JOB
Reproduce the data word for word, from its first line down to and including the line that contains "will [x=113, y=310].".

Dataset rows
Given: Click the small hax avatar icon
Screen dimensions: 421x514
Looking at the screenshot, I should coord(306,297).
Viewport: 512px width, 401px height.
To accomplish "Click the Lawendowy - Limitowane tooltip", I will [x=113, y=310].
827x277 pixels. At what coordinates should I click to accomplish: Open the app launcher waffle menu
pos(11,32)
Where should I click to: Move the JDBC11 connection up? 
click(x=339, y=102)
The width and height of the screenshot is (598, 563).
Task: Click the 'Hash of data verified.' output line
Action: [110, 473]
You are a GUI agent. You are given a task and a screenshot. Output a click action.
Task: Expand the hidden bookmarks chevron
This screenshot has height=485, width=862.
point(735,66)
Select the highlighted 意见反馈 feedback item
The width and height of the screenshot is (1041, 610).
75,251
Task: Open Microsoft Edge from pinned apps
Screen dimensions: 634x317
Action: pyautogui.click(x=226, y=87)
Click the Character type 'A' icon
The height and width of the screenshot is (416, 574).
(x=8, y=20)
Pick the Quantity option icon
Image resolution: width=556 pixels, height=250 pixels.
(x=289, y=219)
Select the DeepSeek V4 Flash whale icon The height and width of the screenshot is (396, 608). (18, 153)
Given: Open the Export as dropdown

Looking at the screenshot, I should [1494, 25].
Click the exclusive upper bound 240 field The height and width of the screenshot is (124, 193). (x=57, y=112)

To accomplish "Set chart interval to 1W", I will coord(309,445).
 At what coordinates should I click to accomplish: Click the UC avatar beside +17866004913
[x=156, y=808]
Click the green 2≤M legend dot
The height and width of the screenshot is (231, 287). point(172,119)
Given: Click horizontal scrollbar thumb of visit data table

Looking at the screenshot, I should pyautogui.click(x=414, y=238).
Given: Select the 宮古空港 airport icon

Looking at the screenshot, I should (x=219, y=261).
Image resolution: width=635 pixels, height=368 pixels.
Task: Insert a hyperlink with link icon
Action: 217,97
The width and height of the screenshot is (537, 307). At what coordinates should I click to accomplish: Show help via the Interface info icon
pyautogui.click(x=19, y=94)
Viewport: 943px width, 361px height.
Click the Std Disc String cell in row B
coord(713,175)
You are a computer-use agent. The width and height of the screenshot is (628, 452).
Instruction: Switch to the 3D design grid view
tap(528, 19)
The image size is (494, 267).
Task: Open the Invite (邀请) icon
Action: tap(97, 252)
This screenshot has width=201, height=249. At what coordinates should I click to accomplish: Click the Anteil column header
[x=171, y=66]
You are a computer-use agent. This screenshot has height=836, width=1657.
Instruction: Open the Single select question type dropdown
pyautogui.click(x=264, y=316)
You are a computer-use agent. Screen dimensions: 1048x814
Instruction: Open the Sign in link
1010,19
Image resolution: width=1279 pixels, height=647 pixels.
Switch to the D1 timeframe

RESULT
Given: Click the small hax avatar icon
Screen dimensions: 421x514
Looking at the screenshot, I should coord(306,297).
Viewport: 512px width, 401px height.
To accomplish "Click the Lawendowy - Limitowane tooltip", I will [x=113, y=310].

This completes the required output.